Dalam buku Pembaruan Mengajar, Mary Go Setiawan menjelaskan beberapa peran psikologi pendidikan yang menyelidiki unsur kejiwaan cara belajar peserta didik.

Pertama, membentuk kepribadian pendidik dan prestasi belajar. Kepribadian pendidik memberikan pengaruh yang amat besar bagi sikap, karakter maupun hidup belajar dari seorang peserta didik, sehingga seorang pendidik sebelum mengajar maka ia perlu mengetahui kepribadiannya sendiri.

Dan psikologi pendidikan sebagai sebuah disiplin ilmu yang mengkaji pengembangan semua potensi dan kecakapan yang dimiliki peserta didik dalam interaksi antar individu dapat membantu pendidik untuk mempunyai pemahaman yang baik tentang diri sendiri sehingga melalui pemahaman terhadap diri sendiri seseorang dapat mengajar secara bijaksana.

Kedua, mengetahui situasi. Memadai atau tidaknya situasi dalam lingkungan belajar dapat berpengaruh bagi prestasi belajar, oleh karena itu psikologi pendidikan dapat menemukan permasalahan dari berbagai masalah pendidikan dengan melihat pada kepribadian peserta didik yang dipengaruhi situasinya.

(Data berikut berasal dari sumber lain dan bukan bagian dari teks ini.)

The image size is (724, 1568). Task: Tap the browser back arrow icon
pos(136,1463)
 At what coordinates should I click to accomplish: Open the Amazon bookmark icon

Ketiga, mengetahui keadaan emosi seseorang sehingga dengan mengetahui emosi tersebut seorang pendidik dapat memahami dan memperlakukan seorang peserta didik dengan bijaksana.

Emosi adalah suatu keadaan jiwa yang dapat sangat berpengaruh bagi keadaan belajar peserta didik. Jika keadaan emosinya stabil maka ia dapat belajar dengan baik, begitu juga sebaliknya.

Keempat, membangkitkan motivasi belajar. Tujuan psikologi pendidikan yang paling penting adalah membangkitkan motivasi belajar peserta didik. Psikologi pendidikan dengan pemahaman terhadap karakteristik jiwa peserta didik akhirnya haruslah mampu membangkitkan motivasi peserta didik untuk belajar.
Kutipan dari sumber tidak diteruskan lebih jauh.